El 1° de agosto, miles de personas en distintas provincias argentinas vuelven a repetir un ritual que atraviesa generaciones: tomar caña con ruda en ayunas para recibir un nuevo ciclo. La tradición, vinculada a la celebración de la Pachamama, combina elementos de los pueblos originarios y de la cultura popular y sigue vigente como un símbolo de protección, renovación y agradecimiento.
"El ritual de la Pachamama es un acto sagrado de encuentro con la Madre Tierra, que es quien nos sostiene, nos alimenta y nos da la vida. Es un momento para detenernos, reconocer que formamos parte de la naturaleza y agradecer todo lo recibido", explica desde Salta la especialista en terapias energéticas y runóloga Marcela López.
Según explica, cada 1° de agosto "se abre un portal simbólico de renovación". "Muchas personas sienten el llamado a reconectarse con sus raíces, con los ciclos de la Tierra y con la energía de la abundancia entendida no solo como dinero, sino también como salud, amor, paz y bienestar. Es una ceremonia que nos recuerda que todo lo que recibimos merece ser honrado", detalla en diálogo con Clarín.
Día de la Pachamama: cómo preparar la caña con ruda
Dentro de esa celebración, uno de los rituales más conocidos es beber caña con ruda. López la define como "una tradición ancestral muy arraigada en nuestro pueblo. Simbólicamente representa la limpieza, la protección y la fortaleza para comenzar un nuevo ciclo".
La especialista agrega: "Se dice que ayuda a dejar atrás las energías densas acumuladas durante el invierno y a recibir agosto con renovación y esperanza. Más allá de la tradición popular, también nos invita a tomar conciencia de que cada nuevo ciclo puede comenzar con una intención diferente y más luminosa".
Según explica López, la caña de ruda suele prepararse con casi un mes de antelación. "Generalmente, se prepara el 7/7 para poder beberla el 1° de agosto, aunque también puede guardarse hasta un año", señala.
Para hacerla, se coloca ruda macho dentro de una botella de caña blanca y se deja macerar.
De todos modos, no existe una única forma de hacerlo. Muchas personas la preparan apenas unos días antes de la celebración y también forman parte de la tradición familiar, aunque el macerado sea más corto.

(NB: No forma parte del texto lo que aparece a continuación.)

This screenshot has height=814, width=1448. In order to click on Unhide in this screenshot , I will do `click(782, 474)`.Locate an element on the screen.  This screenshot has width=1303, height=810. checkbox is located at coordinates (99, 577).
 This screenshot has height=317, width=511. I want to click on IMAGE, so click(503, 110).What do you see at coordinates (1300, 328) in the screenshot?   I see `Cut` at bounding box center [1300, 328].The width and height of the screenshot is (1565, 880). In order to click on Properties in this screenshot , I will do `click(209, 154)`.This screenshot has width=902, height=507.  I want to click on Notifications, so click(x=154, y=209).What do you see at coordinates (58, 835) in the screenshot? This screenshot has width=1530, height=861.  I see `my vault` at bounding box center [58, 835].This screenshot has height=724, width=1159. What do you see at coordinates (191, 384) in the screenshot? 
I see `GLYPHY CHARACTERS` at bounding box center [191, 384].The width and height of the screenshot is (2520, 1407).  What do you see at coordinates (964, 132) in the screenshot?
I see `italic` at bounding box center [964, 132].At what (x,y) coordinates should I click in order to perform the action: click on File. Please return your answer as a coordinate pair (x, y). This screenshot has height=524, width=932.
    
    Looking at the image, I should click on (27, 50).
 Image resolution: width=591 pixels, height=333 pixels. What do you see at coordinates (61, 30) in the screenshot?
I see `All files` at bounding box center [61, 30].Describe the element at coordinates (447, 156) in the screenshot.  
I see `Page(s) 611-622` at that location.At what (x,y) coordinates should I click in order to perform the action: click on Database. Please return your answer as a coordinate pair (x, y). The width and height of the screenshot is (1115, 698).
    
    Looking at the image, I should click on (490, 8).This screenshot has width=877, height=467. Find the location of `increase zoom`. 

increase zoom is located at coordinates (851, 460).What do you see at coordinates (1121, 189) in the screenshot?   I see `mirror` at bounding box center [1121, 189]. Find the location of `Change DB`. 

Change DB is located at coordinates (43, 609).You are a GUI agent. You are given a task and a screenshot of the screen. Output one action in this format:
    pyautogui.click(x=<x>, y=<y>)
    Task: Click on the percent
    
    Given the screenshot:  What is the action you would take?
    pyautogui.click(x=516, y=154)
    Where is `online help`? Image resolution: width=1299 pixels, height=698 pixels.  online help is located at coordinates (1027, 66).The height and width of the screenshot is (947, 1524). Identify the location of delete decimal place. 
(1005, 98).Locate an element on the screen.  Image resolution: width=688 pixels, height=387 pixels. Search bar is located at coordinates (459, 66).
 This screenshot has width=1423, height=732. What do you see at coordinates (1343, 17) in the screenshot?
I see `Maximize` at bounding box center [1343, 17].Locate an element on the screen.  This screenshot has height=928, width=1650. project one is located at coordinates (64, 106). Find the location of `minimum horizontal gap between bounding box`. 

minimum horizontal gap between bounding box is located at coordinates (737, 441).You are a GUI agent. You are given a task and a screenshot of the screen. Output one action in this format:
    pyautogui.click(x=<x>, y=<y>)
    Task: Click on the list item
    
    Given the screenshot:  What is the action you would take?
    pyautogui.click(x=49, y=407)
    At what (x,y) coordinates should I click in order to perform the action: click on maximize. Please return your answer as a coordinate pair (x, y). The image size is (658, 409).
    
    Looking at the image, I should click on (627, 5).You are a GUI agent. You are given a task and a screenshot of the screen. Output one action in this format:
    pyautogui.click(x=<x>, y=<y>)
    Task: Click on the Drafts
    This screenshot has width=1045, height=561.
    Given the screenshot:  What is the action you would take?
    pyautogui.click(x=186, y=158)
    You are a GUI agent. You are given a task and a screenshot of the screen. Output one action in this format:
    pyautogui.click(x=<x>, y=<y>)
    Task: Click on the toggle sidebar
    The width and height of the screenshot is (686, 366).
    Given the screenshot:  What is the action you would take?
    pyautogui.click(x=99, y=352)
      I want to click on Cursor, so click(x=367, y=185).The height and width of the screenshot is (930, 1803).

Además añade que, como la caña con ruda tiene un sabor intenso y amargo, hay quienes le agregan una cucharadita de miel antes de beberla. También puede conseguirse ya preparada en herboristerías y tiendas esotéricas.
Según la tradición, el 1° de agosto se toma en ayunas. "Generalmente son tres traguitos en ayunas, esta práctica busca atraer la salud y la buena suerte, alejando así cualquier maleficio que pueda acecharnos", concluye López.